> **Exercise text**:
First legal status by destination and entry status. (Source: MAFE-Senegal. Weighted proportions)

Table 3.4 shows selected results for the multinomial logistic regression of model 2. While the model includes all four legal-status categories in the dependent variable,Footnote 2 Table 3.4 only displays average marginal effects for the probability of fully irregular (NRP_NWP) first status as the pathway of interest concerns transition from having an entry visa to fully irregular status. The model confirms the descriptive results: on average, entering with a visa is associated with an increase of 11 percentage points in the probability of having a fully irregular first legal status. This result, while seemingly counterintuitive, suggests that irregularity is not merely the result of irregular entry and, conversely, that illegal entry does not lead to permanent irregularity.

The probability of irregular status during the year of arrival also varies by destination: the model confirms that irregular first status is more common in southern Europe: the probability of first-status irregularity is 14 and 11 percentage points higher in Italy and Spain, respectively, than France. The effects of period of arrival are also evident: arrival in the 1990s is associated with an increase of 11 percentage points in the probability of transition to irregular first status, while the increase is 26 points for the 2000s. Arriving during the year of regularization is positively associated with the probability of having irregular status upon arrival, suggesting that Senegalese migrants may have sought out destinations for the regularization opportunities they offered at certain points in time.

> **Work order**:
Continue the passage on the first legal status of Senegalese migrants, starting right after its last sentence.

> **Information provided**:

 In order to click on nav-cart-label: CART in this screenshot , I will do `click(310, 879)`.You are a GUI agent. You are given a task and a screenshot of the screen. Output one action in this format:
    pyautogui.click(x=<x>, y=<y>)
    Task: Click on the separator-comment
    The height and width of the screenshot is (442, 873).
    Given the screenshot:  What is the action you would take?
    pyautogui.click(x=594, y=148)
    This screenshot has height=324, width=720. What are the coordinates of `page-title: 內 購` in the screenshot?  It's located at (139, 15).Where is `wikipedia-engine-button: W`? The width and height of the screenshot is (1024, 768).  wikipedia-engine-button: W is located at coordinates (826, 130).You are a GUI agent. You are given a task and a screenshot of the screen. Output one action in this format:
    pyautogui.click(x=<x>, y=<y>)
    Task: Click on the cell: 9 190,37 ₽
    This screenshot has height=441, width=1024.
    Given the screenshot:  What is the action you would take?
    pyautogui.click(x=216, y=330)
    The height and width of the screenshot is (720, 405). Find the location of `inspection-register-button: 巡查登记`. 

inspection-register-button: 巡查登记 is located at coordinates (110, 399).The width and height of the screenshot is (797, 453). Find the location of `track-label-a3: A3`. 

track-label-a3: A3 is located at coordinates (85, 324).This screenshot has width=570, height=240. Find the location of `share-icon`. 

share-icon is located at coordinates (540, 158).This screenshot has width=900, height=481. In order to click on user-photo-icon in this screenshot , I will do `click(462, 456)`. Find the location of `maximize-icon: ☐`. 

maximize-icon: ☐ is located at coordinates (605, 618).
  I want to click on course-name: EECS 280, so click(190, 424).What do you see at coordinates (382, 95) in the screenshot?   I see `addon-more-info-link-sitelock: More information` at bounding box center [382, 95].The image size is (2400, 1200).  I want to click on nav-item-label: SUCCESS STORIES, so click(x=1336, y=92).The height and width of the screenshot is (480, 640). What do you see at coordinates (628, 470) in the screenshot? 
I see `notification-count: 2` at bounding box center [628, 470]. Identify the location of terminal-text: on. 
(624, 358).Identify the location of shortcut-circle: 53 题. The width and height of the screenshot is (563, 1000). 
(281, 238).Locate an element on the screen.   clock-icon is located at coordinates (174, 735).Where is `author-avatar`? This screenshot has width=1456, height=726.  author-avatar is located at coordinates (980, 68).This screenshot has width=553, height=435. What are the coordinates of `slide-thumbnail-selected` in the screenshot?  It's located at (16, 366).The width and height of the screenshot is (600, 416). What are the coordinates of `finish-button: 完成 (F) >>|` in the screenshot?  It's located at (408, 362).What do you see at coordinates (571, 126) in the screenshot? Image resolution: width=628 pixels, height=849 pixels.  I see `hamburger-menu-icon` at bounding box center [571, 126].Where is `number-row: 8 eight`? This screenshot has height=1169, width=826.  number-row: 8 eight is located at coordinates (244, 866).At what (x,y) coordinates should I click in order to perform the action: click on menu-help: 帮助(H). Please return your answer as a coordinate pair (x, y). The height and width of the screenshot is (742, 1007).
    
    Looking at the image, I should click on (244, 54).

> **Response to the task**:
The model allows an examination of how the effect of entering with a visa varies by context. Figure 3.5 displays the predicted probabilities of NRP_NWP first status by entry status and destination and shows that the probability of transitioning to irregular status after arrival is higher for migrants with visas in Italy and Spain than in France. Conversely, there is no statistically significant difference in the probability of this transition between the three countries for migrants entering without visas. The positive effect of entering with a visa on the probability of being irregular during the year of arrival is thus concentrated in the southern European destinations, and the effect is strongest in Italy, as Fig. 3.6 shows. There is thus ample evidence that this pathway is produced by variation in context, both geographically and over time.

Fig. 3.5
A box whisker plot of the predictive margins of N R P underscores N W P first status, by entry status and destination. Spain and Italy have the highest probability of visas at around 0.6.

Predictive margins of NRP_NWP first status, by entry status and destination, with 95% confidence intervals. (Source: MAFE-Senegal. Vertical line represents average predictive margin)

Fig. 3.6
A box whisker plot of the average marginal effect of entry with visa on N R P underscore N W P first status. Italy has the highest probability of visas at around 0.23.

Average marginal effect of entry with visa on NRP_NWP first status, with 95% confidence intervals. (Source: MAFE-Senegal)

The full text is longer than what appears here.